*REQUIRED WORK:* Swap "Team Standup" for "Daily Sync" in the records, from the start through the line containing "I want to click on the first", and change nothing else. Leave out the pictures.

*DATASET EXTRACT:*
--- BEGIN ---

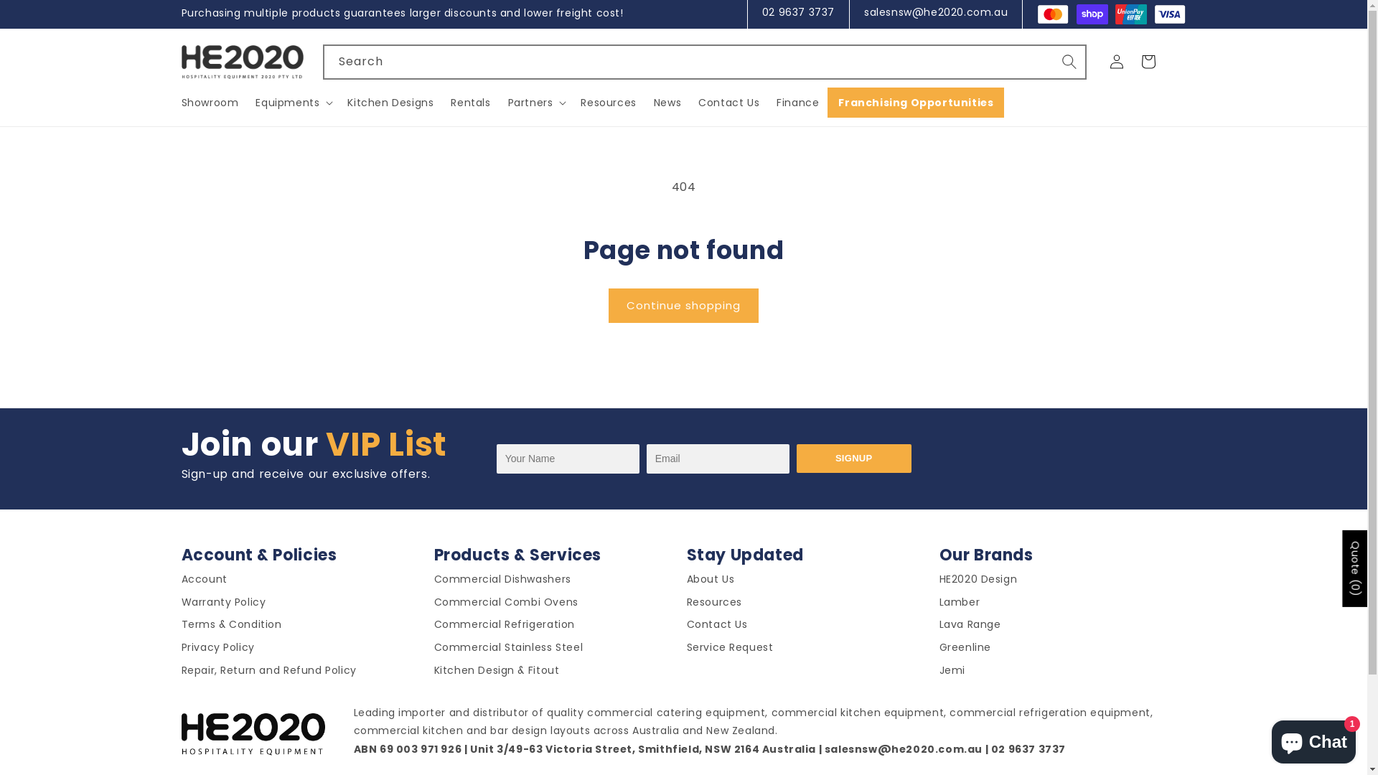 The height and width of the screenshot is (775, 1378). I want to click on 'SIGNUP', so click(854, 459).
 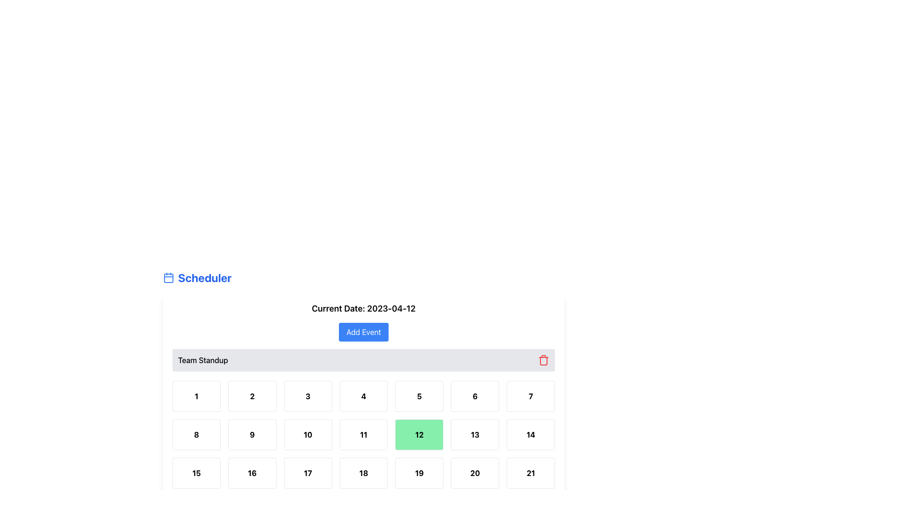 I want to click on the first grid item below the label 'Team Standup', so click(x=195, y=396).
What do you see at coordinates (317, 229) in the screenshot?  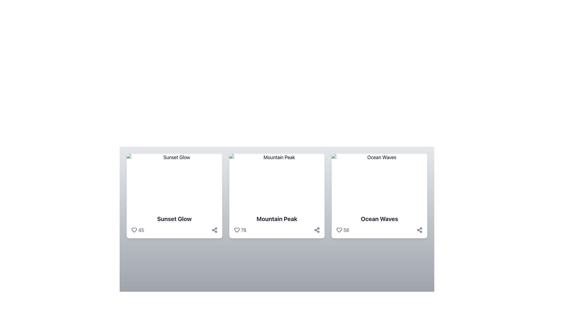 I see `the share button icon, which resembles three connected nodes in a triangular arrangement, located at the bottom right corner of the 'Mountain Peak' card` at bounding box center [317, 229].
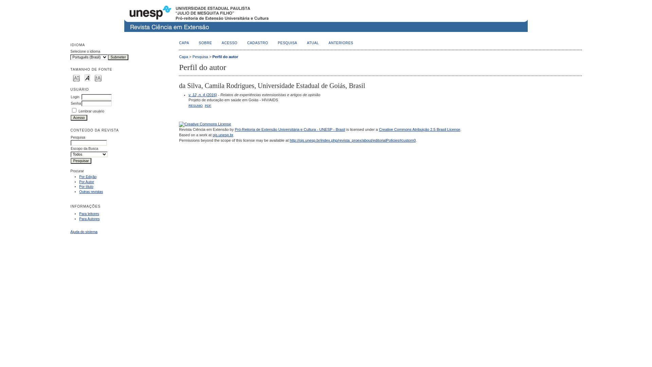 This screenshot has width=652, height=367. What do you see at coordinates (81, 161) in the screenshot?
I see `'Pesquisar'` at bounding box center [81, 161].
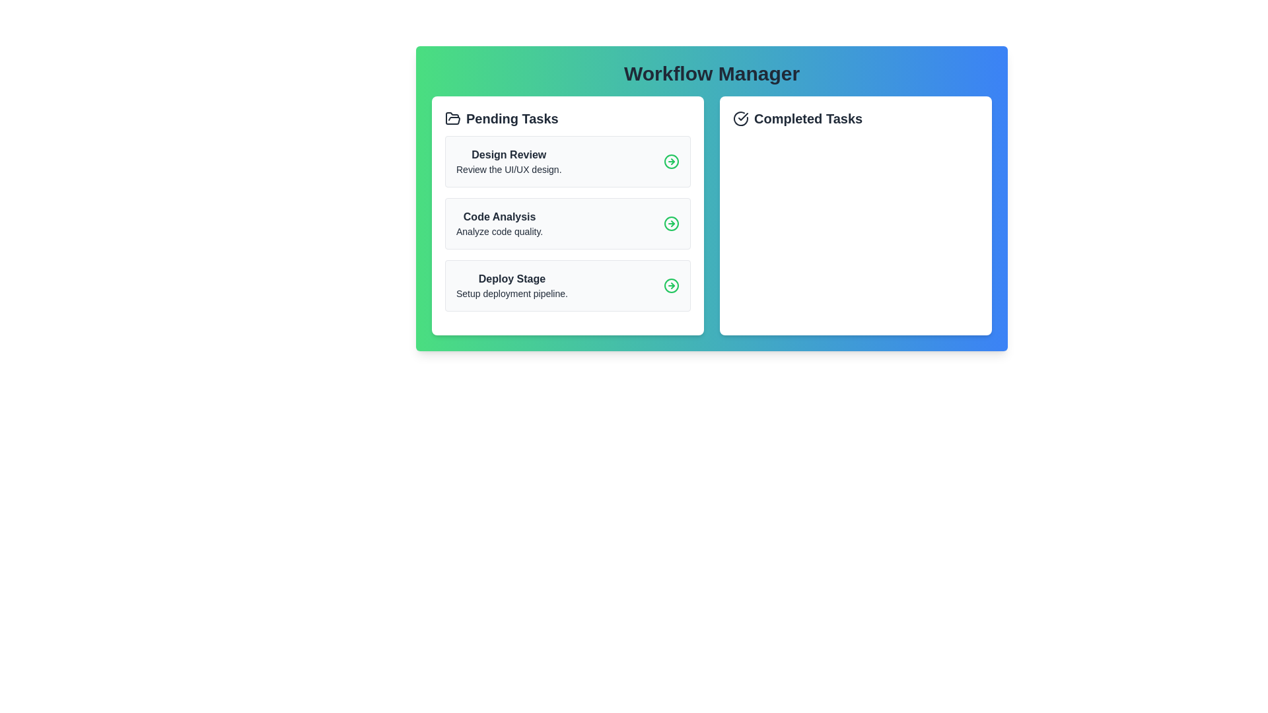 Image resolution: width=1268 pixels, height=713 pixels. I want to click on the text element reading 'Setup deployment pipeline.' which is located beneath the bold title 'Deploy Stage' in the 'Pending Tasks' section, so click(511, 293).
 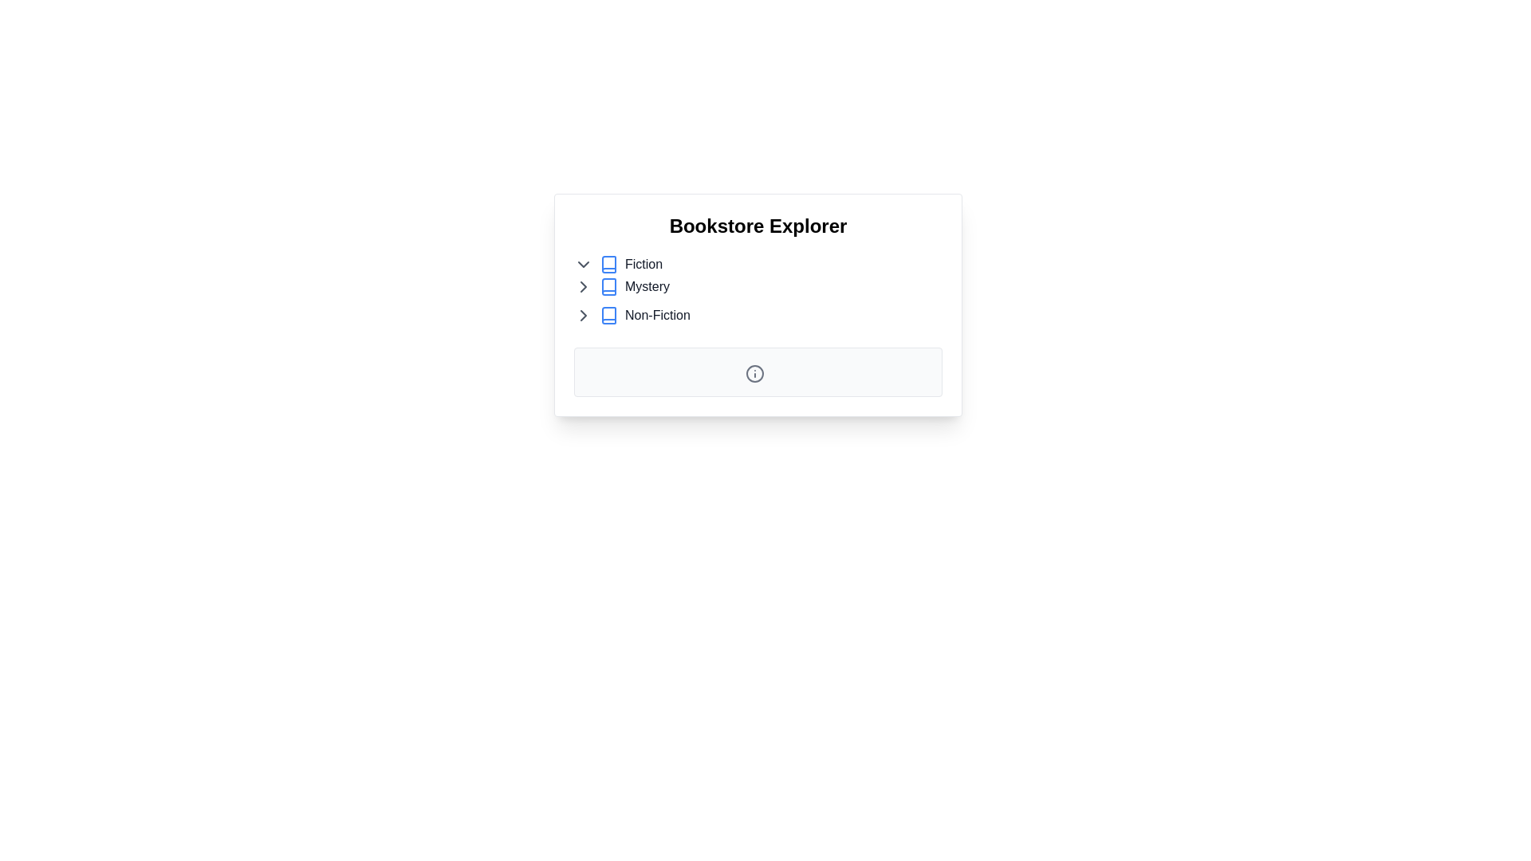 What do you see at coordinates (647, 286) in the screenshot?
I see `the 'Mystery' text label, which represents a subcategory under 'Fiction'` at bounding box center [647, 286].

--- END ---

*WRITTEN SOLUTION:*
 The height and width of the screenshot is (775, 1378). I want to click on 'SIGNUP', so click(854, 459).
  I want to click on the first grid item below the label 'Daily Sync', so click(x=195, y=396).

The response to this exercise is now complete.